Podemos sitúa a González en el vértice de una amenazante confluencia de intereses empresariales, mediáticos y tardofranquistas que acechan al gobierno progresista
El precio que pondrá sobre la mesa Esquerra Republicana para taparse la nariz será que el Gobierno use el comodín del indulto. Ya se trabaja al respecto. Para Podemos, la justificación es más fácil. La lección de lo ocurrido en Grecia a los Tsipras y Varoufakis está más que aprendida. Se trata de tomar distancia, que los ajustes sean cosa del “otro” gobierno, el que encabeza Calviño, y armar con su eficaz aparato de propaganda el relato de que hay que seguir en el poder para defender a los más desfavorecidos, frenar a la ultraderecha y denunciar a los que por intereses espurios quieren derribar al gobierno legítimo.

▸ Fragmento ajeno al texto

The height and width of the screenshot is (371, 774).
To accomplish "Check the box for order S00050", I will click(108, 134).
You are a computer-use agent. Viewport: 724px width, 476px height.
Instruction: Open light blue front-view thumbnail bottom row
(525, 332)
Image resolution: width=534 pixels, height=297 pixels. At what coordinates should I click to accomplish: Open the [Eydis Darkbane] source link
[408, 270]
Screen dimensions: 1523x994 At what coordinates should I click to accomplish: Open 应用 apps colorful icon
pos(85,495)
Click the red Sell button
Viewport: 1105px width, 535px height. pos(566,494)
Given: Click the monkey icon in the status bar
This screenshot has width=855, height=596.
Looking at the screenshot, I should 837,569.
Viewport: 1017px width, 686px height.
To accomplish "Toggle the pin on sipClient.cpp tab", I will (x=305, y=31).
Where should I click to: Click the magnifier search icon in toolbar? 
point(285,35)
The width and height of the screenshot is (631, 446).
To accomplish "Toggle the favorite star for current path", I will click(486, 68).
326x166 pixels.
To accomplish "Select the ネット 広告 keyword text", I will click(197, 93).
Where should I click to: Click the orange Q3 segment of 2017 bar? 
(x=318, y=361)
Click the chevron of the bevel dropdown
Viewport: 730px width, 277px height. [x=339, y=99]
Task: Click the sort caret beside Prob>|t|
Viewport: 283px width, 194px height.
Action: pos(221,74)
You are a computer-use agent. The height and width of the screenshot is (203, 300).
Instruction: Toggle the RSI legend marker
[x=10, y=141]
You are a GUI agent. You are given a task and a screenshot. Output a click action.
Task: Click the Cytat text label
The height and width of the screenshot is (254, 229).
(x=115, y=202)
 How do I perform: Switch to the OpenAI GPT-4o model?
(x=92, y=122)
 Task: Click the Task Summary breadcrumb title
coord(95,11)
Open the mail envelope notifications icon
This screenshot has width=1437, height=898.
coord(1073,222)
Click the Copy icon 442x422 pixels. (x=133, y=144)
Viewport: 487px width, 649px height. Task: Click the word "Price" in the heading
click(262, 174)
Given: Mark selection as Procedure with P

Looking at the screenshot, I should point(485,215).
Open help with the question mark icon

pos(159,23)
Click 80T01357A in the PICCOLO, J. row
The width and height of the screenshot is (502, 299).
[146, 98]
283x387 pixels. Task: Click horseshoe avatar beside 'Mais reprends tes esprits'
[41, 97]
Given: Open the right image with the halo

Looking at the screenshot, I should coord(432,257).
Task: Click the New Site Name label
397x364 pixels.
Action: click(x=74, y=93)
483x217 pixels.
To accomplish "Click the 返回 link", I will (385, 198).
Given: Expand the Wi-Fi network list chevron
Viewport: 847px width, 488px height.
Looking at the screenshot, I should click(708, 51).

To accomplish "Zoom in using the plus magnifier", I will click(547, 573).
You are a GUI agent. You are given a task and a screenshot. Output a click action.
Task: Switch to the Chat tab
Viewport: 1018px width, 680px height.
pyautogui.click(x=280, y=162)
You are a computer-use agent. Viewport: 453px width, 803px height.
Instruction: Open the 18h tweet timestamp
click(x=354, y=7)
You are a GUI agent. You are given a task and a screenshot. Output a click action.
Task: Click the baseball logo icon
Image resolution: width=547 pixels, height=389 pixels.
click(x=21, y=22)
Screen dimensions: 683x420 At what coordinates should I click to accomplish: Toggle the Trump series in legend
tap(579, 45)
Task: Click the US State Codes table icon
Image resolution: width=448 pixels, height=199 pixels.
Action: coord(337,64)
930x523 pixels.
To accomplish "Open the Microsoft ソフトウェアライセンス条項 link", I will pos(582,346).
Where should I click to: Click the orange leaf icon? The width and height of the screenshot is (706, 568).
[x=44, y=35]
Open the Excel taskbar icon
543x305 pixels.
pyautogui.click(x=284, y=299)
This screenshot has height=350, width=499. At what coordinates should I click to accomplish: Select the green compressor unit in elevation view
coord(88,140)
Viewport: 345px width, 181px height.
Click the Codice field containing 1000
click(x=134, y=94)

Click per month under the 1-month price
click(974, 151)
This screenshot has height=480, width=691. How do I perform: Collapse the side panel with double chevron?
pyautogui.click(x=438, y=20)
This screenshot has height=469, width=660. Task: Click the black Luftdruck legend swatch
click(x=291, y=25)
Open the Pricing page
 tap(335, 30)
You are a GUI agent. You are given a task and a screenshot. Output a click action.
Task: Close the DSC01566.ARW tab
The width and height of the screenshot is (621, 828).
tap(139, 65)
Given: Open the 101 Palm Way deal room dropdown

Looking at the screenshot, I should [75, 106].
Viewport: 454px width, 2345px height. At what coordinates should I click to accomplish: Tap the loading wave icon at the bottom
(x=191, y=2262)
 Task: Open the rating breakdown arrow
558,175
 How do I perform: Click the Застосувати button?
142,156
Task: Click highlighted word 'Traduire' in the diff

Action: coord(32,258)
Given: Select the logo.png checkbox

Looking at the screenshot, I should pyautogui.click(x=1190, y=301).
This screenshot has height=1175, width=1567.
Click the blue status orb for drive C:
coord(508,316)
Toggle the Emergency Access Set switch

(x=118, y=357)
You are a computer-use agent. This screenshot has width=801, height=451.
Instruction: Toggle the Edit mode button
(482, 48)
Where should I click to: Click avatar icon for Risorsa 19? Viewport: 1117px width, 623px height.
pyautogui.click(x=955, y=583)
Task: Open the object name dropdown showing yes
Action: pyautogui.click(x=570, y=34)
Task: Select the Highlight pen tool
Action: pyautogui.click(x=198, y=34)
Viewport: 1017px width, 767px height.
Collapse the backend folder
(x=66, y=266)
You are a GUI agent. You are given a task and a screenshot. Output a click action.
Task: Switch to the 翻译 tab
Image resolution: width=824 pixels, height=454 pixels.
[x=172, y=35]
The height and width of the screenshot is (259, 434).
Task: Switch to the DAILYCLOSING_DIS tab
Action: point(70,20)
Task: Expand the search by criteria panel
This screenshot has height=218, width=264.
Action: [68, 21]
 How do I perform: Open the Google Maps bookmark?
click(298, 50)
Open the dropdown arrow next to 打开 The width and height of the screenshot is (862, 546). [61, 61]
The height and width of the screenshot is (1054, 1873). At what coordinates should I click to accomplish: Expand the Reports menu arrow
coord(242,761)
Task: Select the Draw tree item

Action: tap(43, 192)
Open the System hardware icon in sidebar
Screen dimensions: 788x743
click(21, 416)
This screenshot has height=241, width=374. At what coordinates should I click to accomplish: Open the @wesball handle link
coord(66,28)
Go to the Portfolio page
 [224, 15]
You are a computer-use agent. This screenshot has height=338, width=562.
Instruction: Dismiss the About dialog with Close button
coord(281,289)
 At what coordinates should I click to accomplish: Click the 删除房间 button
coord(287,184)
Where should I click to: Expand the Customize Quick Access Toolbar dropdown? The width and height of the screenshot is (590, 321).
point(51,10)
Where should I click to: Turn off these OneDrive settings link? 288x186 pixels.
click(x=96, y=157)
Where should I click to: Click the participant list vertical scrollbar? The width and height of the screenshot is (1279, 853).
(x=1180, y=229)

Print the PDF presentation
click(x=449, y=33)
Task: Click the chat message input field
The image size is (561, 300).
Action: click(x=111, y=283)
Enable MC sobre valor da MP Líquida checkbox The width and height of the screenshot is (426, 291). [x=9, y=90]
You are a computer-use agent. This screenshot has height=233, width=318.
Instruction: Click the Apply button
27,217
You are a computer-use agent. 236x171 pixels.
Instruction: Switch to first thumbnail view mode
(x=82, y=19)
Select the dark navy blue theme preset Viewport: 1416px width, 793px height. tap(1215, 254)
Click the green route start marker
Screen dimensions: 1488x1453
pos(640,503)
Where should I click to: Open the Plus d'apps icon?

A Pedro Sánchez, que en el inmediato futuro tomará distancia con una intensa agenda internacional, ya le va bien este nuevo rol que se ha adjudicado Iglesias: de vicepresidente sin contenido, por la mañana no hago nada y por la tarde lo paso a limpio, a implacable látigo del enemigo. De cualquier enemigo. A Sánchez no le disgusta en absoluto la idea de que sean sus socios podemistas los que le hagan el desagradable trabajo de demolición del adversario más incómodo, del más cercano, del que mejor te conoce, del que atesora igual o mayor crédito que tú dentro de tus propia filas. Iglesias tiene total libertad para defender al Ejecutivo del que ya consideran el “golpe blando” que proyecta el felipismo, convertido por obra y gracia de la poderosa maquinaria propagandística de Podemos, con la complicidad del sector idiota del socialismo nacional, en la amenazante confluencia de intereses empresariales, mediáticos y tardofranquistas que acechan al Gobierno progresista. Nos esperan fuertes emociones.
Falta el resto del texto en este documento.